On the one hand, it’s definitely asserting that no matter how together, beautiful or successful someone appears on the outside, there’s often a story there—one of coming of age, usually one of pain and disillusionment—that is foundational and driving.  And those stories are so often the root of our pain and of our brokenness, and of our most animalistic reactions and fears.  So maybe along those lines, this poem is a cautionary tale not to take façades too literally, no matter how smooth and lovely they might seem.

On the other hand, the speaker of this poem is a girl who has been hurt.  In my imagination, she was hurt and hurt and took it, because she didn’t think she had a choice and maybe she even thought it was the best she deserved.  And the day she finally realized she had beauty…that’s the day she decided not to take it anymore.  Whether that beauty is physical or a product of some gained confidence…it doesn’t matter, really.  She doesn’t get anywhere with the punch physically, I don’t think.  Symbolically, though, it’s all about fighting back.  It’s about understanding that you deserve better than being treated like shit.

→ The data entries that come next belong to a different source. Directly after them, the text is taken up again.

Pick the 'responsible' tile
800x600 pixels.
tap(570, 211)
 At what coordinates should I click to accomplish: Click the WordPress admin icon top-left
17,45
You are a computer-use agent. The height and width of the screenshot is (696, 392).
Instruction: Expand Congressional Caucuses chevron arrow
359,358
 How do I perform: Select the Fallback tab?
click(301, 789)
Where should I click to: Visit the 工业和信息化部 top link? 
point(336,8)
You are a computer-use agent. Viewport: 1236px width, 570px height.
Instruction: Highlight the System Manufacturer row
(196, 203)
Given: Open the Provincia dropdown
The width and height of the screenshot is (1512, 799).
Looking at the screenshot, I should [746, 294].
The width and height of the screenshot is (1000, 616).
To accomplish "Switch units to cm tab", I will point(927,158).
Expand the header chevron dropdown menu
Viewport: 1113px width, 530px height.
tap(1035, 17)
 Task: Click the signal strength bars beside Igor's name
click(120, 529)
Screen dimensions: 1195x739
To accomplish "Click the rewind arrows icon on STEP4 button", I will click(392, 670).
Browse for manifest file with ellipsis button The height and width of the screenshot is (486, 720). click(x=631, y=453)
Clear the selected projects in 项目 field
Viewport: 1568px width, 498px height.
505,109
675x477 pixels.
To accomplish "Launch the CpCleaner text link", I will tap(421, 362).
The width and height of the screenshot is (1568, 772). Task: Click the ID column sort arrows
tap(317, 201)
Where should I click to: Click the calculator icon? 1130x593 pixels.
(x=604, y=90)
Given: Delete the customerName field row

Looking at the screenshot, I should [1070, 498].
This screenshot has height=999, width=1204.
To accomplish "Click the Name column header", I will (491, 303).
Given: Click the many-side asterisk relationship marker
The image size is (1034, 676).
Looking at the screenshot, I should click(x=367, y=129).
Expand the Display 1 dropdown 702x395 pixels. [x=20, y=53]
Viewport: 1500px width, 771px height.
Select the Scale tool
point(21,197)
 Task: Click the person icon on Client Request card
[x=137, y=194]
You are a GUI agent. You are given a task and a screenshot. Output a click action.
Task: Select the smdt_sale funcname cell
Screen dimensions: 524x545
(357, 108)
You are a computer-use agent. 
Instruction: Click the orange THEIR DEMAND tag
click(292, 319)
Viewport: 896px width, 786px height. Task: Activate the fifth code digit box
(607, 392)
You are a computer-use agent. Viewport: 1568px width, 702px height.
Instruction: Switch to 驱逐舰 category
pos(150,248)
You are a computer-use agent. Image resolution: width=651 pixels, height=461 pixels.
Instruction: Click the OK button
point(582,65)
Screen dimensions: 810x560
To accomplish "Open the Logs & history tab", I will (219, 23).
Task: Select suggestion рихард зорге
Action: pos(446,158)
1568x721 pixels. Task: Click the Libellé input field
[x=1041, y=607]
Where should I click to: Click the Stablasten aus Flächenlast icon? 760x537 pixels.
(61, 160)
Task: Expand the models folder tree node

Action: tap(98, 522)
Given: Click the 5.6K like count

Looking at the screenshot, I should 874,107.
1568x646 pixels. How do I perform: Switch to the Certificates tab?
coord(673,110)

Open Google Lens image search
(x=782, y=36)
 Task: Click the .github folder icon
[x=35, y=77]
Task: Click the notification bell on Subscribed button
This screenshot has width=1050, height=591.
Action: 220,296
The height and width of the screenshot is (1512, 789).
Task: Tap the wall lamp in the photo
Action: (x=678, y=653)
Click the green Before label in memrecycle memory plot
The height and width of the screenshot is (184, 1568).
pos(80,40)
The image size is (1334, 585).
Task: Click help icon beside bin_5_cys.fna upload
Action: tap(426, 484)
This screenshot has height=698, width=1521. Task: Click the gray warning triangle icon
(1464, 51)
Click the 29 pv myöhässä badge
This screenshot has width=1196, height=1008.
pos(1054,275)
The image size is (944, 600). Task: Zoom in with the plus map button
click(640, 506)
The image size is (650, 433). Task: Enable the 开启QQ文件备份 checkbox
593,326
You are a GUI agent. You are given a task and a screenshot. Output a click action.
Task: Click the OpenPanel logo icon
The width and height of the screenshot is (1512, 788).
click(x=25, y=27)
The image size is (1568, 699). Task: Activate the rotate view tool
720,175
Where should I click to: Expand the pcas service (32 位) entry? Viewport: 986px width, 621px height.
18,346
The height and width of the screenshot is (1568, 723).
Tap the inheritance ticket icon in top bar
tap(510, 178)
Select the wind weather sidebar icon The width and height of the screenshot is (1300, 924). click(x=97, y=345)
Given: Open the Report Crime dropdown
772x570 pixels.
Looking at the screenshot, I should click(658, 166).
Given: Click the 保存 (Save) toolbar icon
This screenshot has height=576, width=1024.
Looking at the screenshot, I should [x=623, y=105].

Still.  I guess the poem admits she’s still in a position, as you point out, for men to exert power over her or elicit a violent reaction from her.  So, who knows?  She’s grown, sure.  But she’s not done yet.  Who is, really?

12.) Extending the previous question I would like you to describe how you constructed your project. There is a quote in which Gertrude Stein emits, “There is singularly nothing that makes a difference in the beginning and in the middle and in the ending except that each generation has something different at which they are all looking.” In this looping frame of reference our present generation establishes varying points of compelling views that address how fear, love, and intermediary processes change the relationship between the two. What does this say about our construction of these concepts? In the last poem, “What I Hold,” we listen, “I knew this damage was my own; I had been taught such fears. I knew.” Is there redemption outside of this cycle and how do you see this compelling manifestation?

There is redemption outside the cycle.  I like to think there’s even redemption inside it, and everywhere.  I like to think that redemption exists in spite of the damage passed on to us.  But that’s almost easy.  The hard part is believing that redemption exists inside the damage we’ve been taught and that we’ve been reacting to our whole lives.

In other words, I’d like to believe – and I hope my poems suggest, or, hell, insist—that even the bad stuff is hopeful.  That humanity is, to some extent, the fear and the lust and the sickness, as much as it’s the joy and the celebration and the advancement.  To actually celebrate what possibilities come of our flaws and tragedies…that act is what makes us human, I think.  And if there’s redemption at all—which there may not be, I admit…it could all just be what it is, which is fine with me—but if it exists, it’s maybe in the acceptance that our human lives are dosed with terrible and wonderful both, and that both are equally important.

And maybe Gertrude Stein is right, here.  Maybe I can say this because I live in and am from a particular point in history.  One that’s experienced the rise of pop psychology and the primacy of self-analysis, one that’s spawned armchair yogis and video-game addicts, one that’s lived through only a kind-of-war…the kind that touches home through fear, though a spark and a single, isolated tragedy at a time as opposed to a daily diet of death and pain and fear.  I don’t know.  Maybe I can say take the good with the bad because my bad isn’t so bad.  Or maybe only a person who experienced the worst kind of bad can say that and have any authority.

Whatever.  I wrote about pathological fear and love because I think obsession is one of the few things that proves we’re alive and we’re human.  It’s the human mind and all it’s capable of, times a million, spiraling out over and over again until it’s kind of broken.  Until it tries to fix itself.  Until it does or does not succeed, again and again.  Which is also what we’re capable of.

Maybe the redemption is that.  That we try enough times to be whole and happy, without giving up.  That we can try enough times to even create a cycle in the first place.